* [QUOTED PASSAGE]:
This descriptor is used in system calls like fsync().

4. File locking mechanisms

When working with shared files, locking prevents race conditions.

Advisory locks: fcntl.lockf() (Unix only): for processes that cooperate "peacefully". The kernel keeps track of the locks but doesn't enforce them - it's up to the applications to obey them. This way the kernel doesn't need to deal with situations like dead-locks.
Mandatory locks: flock() (Unix only), msvcrt.locking() (Windows): kernel enforced file locking.

Example of advisory locking (Unix):

import fcntl
with open("shared.txt", "w") as file:
    fcntl.flock(file, fcntl.LOCK_EX)  # Exclusive lock
    file.write("Locked access\n")
    fcntl.flock(file, fcntl.LOCK_UN)  # Release lock

Locks are essential in multi-threaded or multi-process environments.

5. Memory-mapped files (`mmap`)

For efficient file access, mmap allows mapping a file’s content directly into memory (Unix and Windows).

* [SUPPLIED DATA]:
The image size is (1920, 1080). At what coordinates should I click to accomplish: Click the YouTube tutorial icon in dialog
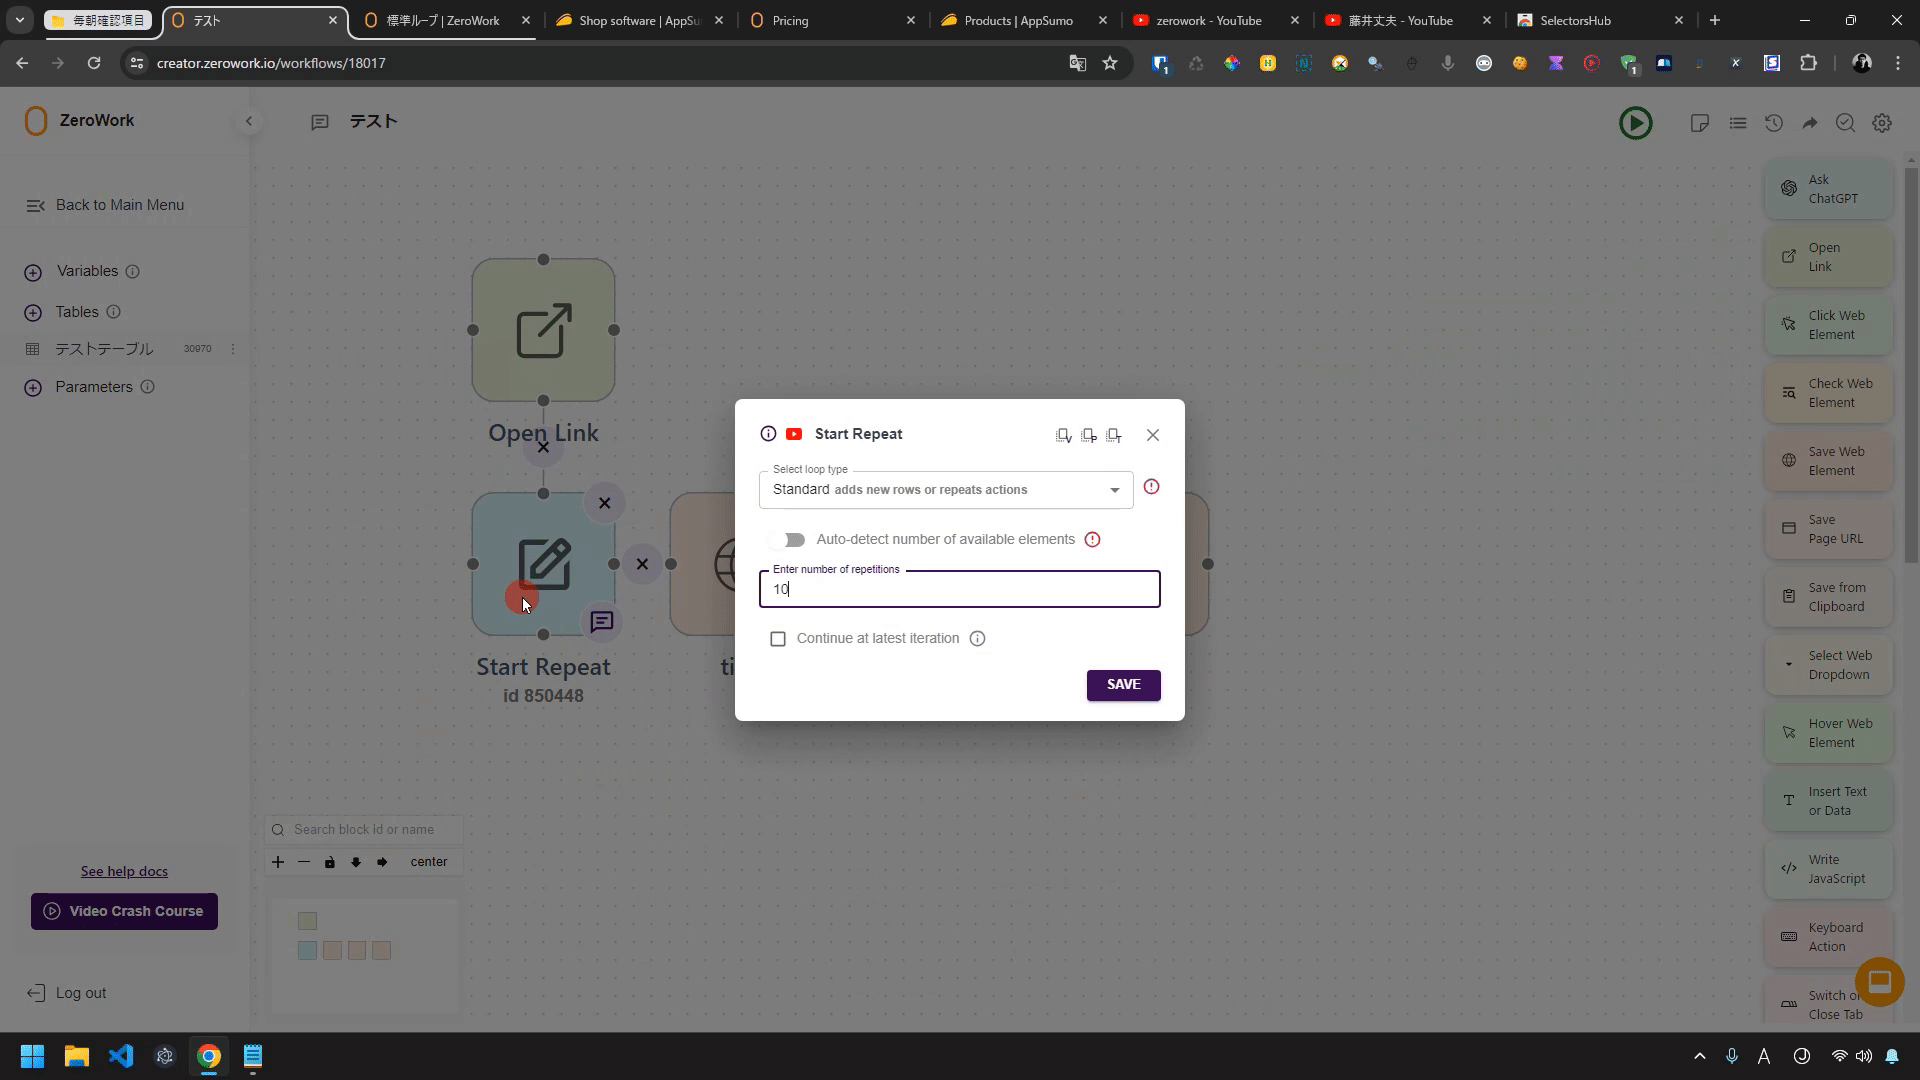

* [EXERCISE INSTRUCTIONS]:
Could you extend the Python file-handling text on file locking and memory-mapped files, picking up right after its last sentence?

* [RESPONSE]:
Memory-mapped file objects behave like both bytearray and like file objects. You can use mmap objects in most places where bytearray are expected. For example, you can use the re module to search through a memory-mapped file. You can also change a single byte by doing obj[index] = 97, or change a subsequence by assigning to a slice: obj[i1:i2] = b'...'. You can also read and write data starting at the current file position, and seek() through the file to different positions.

Benefits:

Speeds up large file access by avoiding repeated I/O calls.
Enables direct memory access without copying buffers.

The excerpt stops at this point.